Families flocked together

As told by Dot Lawry in 2007:

I lived at 94 Mitchell Street. It was the area where, when the New Australians came to the area, they bought land to build their shanties, and sheds, and worked and did whatever they could. They bought timber from Dunstan’s timber yards and grew their vegetables.

My husband Gordon and I had a cow and they would come to get milk and water from us because there was no reticulated water. Gordon and I didn’t have water properly laid on – it would run across the ground into our place.

When they got their own vegetables growing, they would bring us vegetables as a way of paying for the water and our kindness to them. It was a good life.

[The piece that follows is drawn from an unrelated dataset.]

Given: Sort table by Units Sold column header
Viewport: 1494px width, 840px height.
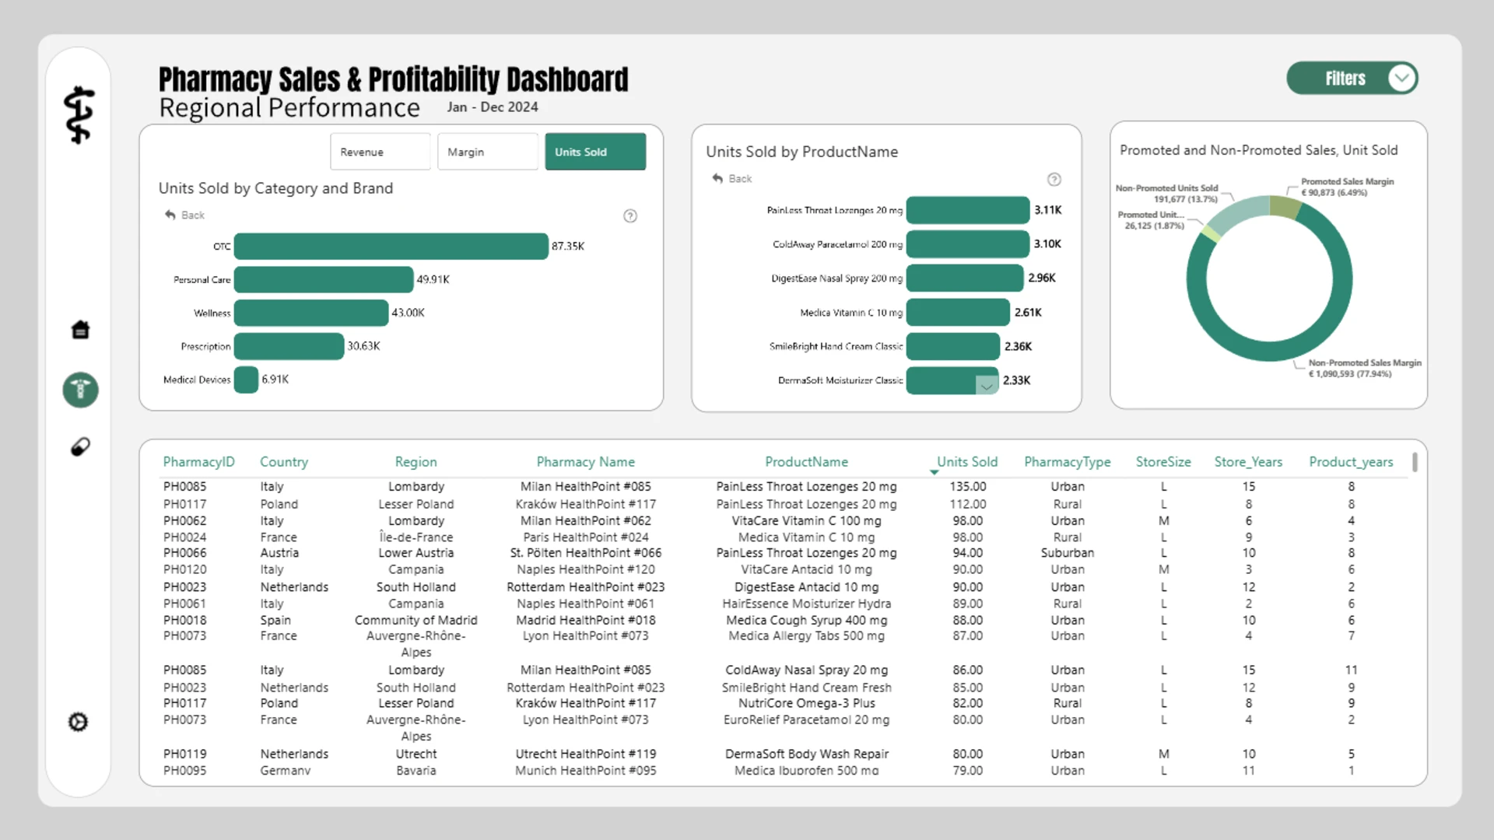Looking at the screenshot, I should coord(966,462).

From 1949 Gordon and I worked for the Wodonga Poultry Suppliers. We would wash the feathers we got from there, Gordon would dry them in a machine which he built, and the New Australians would get feathers to make their continental quilts and eiderdowns and pillows.

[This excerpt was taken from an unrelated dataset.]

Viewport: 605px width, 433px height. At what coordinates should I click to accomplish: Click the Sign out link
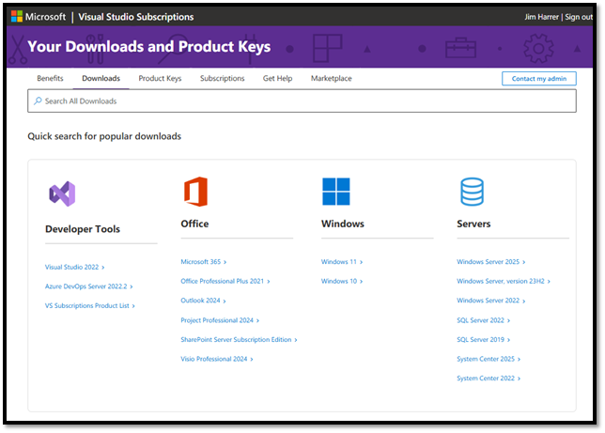click(577, 17)
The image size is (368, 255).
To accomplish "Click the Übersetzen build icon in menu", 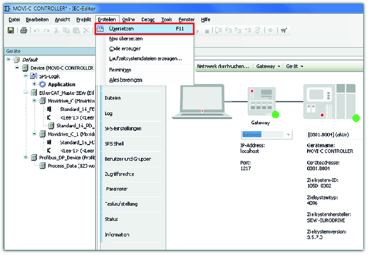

A group of women would come and sit near our back door and strip the feathers from the quills. They’d do some for one family and the next for another family, but everyone would work on it. They would make a quilt for one family and then another until everyone had a quilt.

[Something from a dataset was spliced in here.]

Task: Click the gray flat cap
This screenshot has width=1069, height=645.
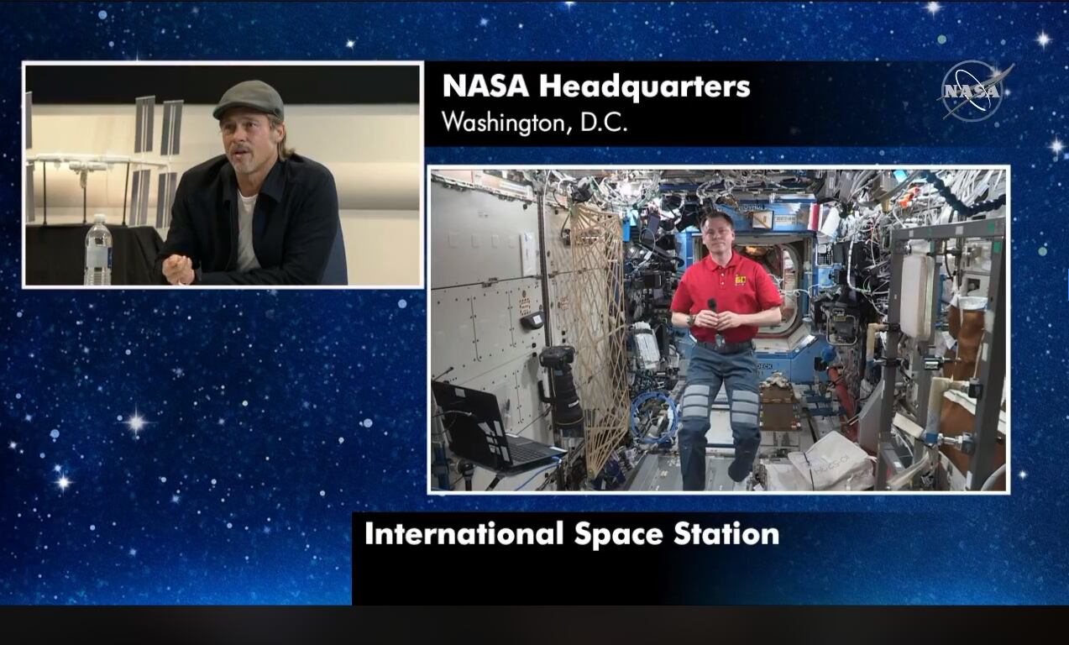Action: (x=249, y=100)
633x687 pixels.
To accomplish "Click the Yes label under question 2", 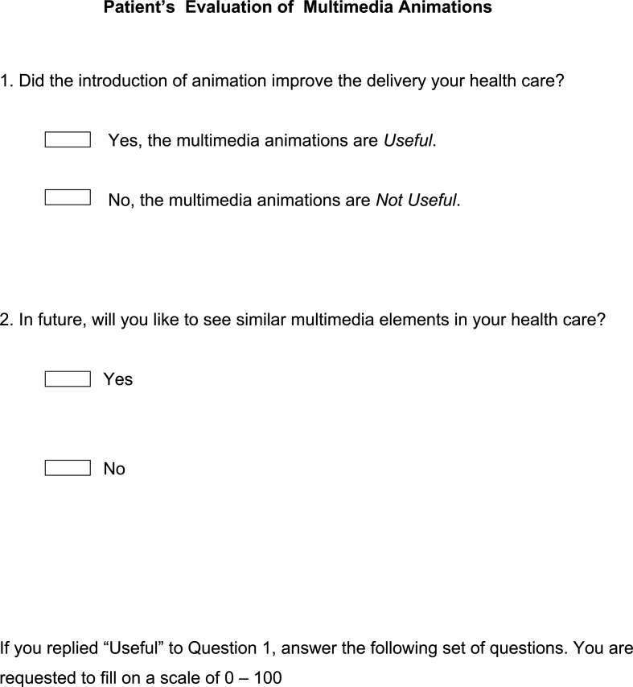I will 118,379.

What did we do with the left-over quills? We’d dig a hole and bury them. They weren’t allowed to go to the tip. Eventually the quills rotted into manure and they’d dig it up and take home for their gardens.

The offal from the poultry and processed animals went to a piggery. Some of it would be buried in an old swamp down the end of Athol Street where the Racecourse is now. There was a dam or swamp there near where Cox’s are.

We made our own continental quilts for our family. I didn’t strip the feathers for our quilts; I used to get the fine duck down. I did it the easy way. Anything that had feathers on we processed at the Wodonga Poultry Suppliers.